If you don’t understand the system, don’t know what the code is doing and you’re mostly prompting an LLM to make the decisions and implementation for you, what exactly is your contribution?
The ability to operate the tool isn’t much of a moat if everyone else has access to the same tool.
I don’t review assembly produced by a compiler because the compiler isn’t deciding what my system should do. It’s translating a program whose semantics were already specified. More importantly, that translation is deterministic.
A compiler takes a human-specified program and translates it into another representation while preserving its semantics.
If in five years I can give an agent a complete specification and reliably verify the resulting machine code against it, then sure, reviewing code may become obsolete and I’d happily stop doing it.

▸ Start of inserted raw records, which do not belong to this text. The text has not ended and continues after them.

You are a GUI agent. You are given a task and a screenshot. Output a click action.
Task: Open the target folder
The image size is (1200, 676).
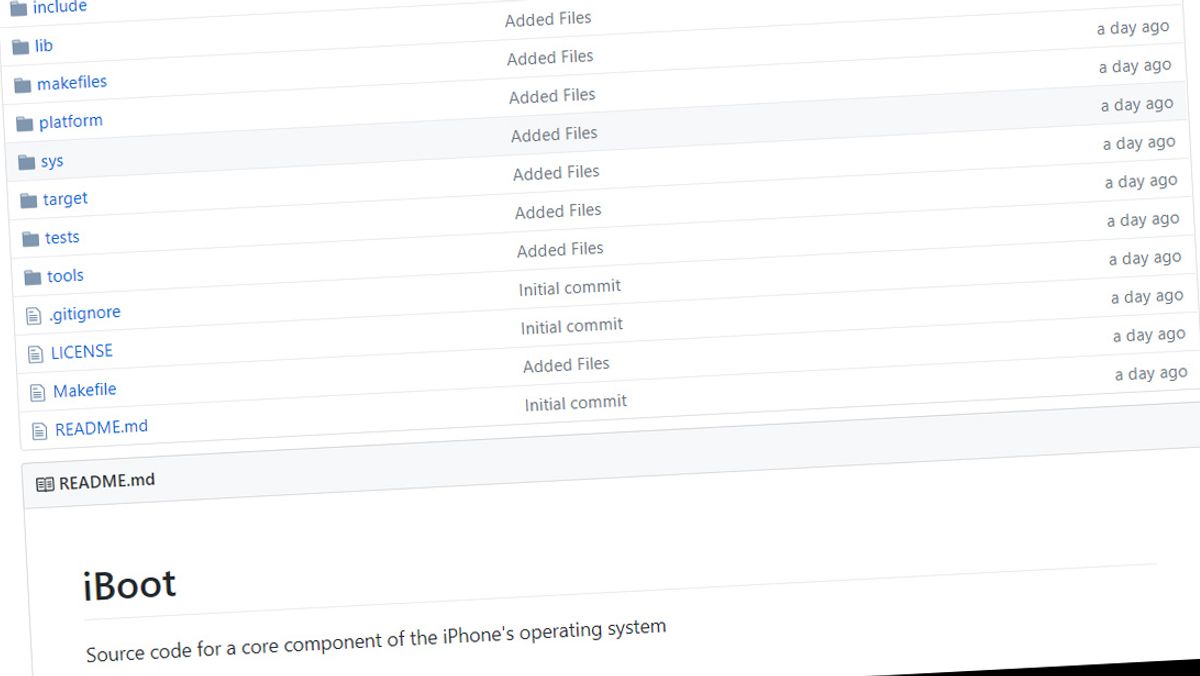click(x=66, y=198)
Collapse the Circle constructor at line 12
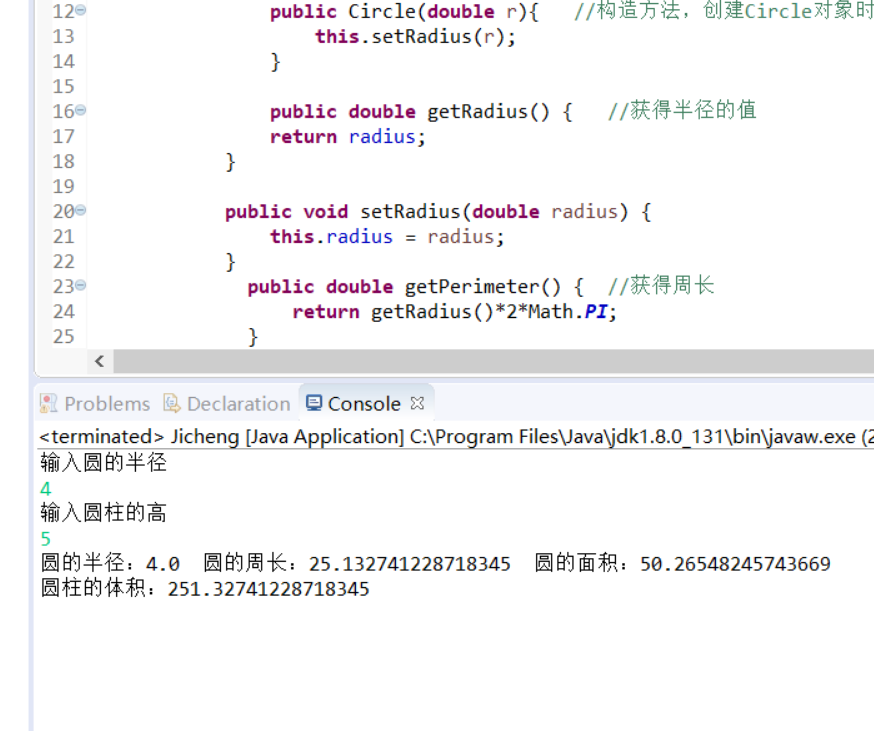Viewport: 874px width, 731px height. pos(81,10)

Also, keeping changes small isn’t just about making individual lines readable. It limits blast radius, makes behaviour easier to reason about, isolates mistakes, makes changes easier to revert and so many other things. None of those properties suddenly become obsolete because code generation got faster.
I ask because I've pushed some of this to the limit in my own testing and when I get the right building blocks / primitives in place in the repo, I'm able to get plans written in a way where I don't just describe what I want but specifically mention outcomes, verifications, constraints, etc. that utlimately describe the shape of my system and my intent.

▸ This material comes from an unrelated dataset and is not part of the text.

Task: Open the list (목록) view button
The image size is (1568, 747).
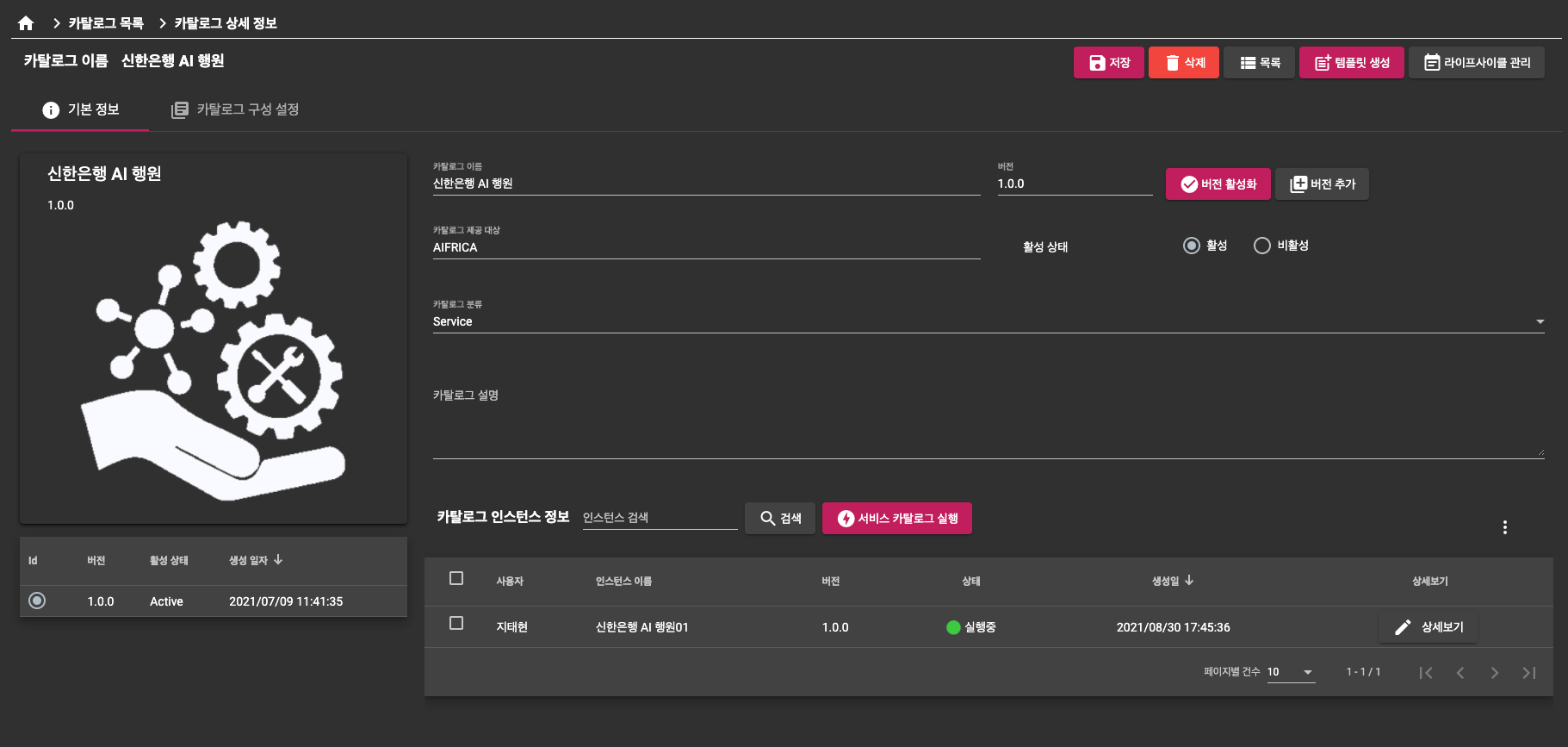Action: point(1259,63)
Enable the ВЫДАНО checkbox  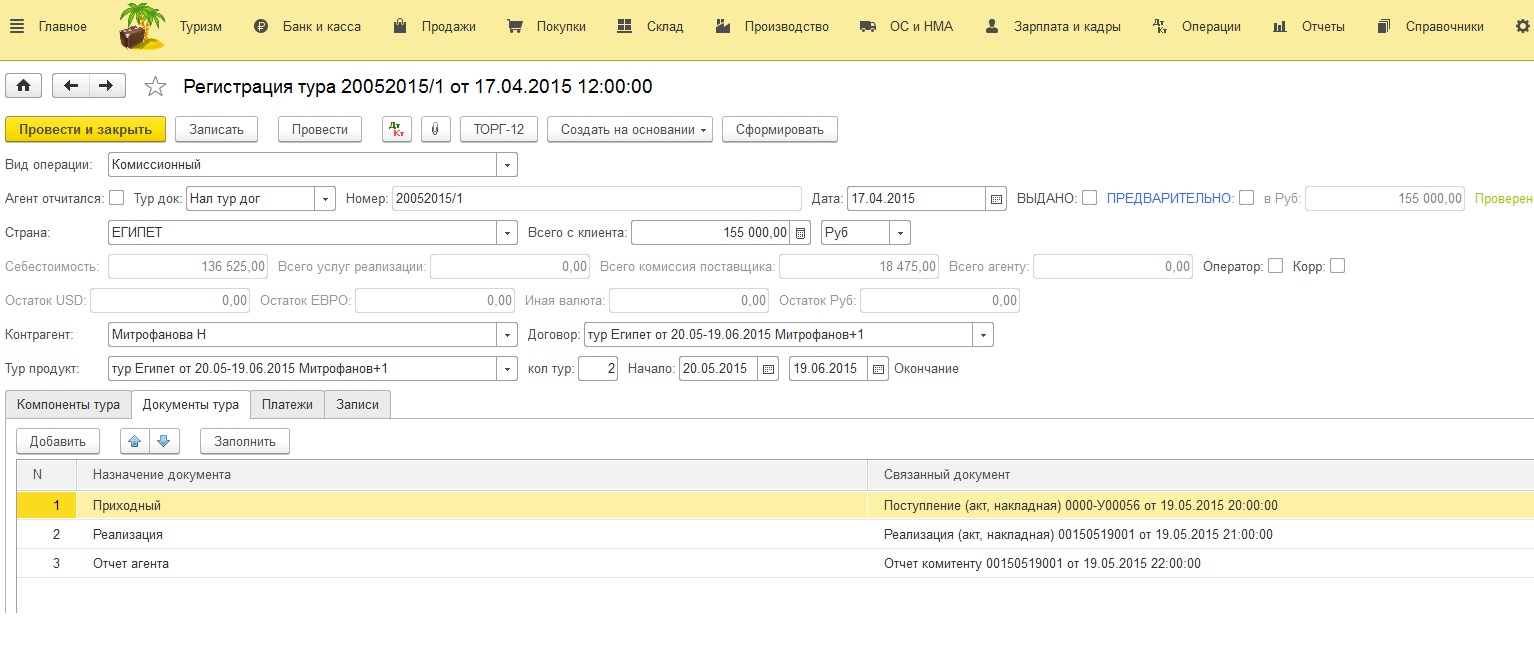click(1089, 198)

My plan is my understanding of my system and the changes I'm making, and the execution of that plan (e.g. with subagents), verified against my spec, is the code itself.
With the correct building blocks, I've found that frontier models can write code in fairly predictable ways that lets me maintain my understanding and confidence in pretty large PRs.
I think perhaps the quoted part of your post seems to imply it's not possible / isn't phrased with that nuance?
If you genuinely understand the resulting system, then that's fine. That’s not the behaviour I’m criticising.
If you didn't write any of it? Yes, you only think you know what's going on.
I'm working on this right now, will have a release probably in a week or two. Not machine code but it's essentially a custom assembler/compiler pipeline (close enough) that an LLM can operate via the CLI (you can do it too, it's just way slower) and it emits native asm optimized chunks that can then be inserted back into cpp (working on a rust et al impl). The results are _obscenely_ good. It's outright outperforming gcc vis-a-vis by a MONSTROUS margin, and it's not even close. As in, gcc can do abour 3-4 cyc/byte (arbitrary workloads on a wide variety of tests) and my tool does it in 0.5 cyc/byte if not better. It outright emits kernels that run at a flat 4 IPC for more or less _anything_. You can then have an LLM convert it back into high level C++ intrinsics (not always, gcc doesn't always expose all the levers needed to do so) if you wish. The one downside is that you need to provide fairly accurate cpu arch maps (ie agner fog instruction port/latency tables) for the tool to work right, which is what i'm focusing on right now.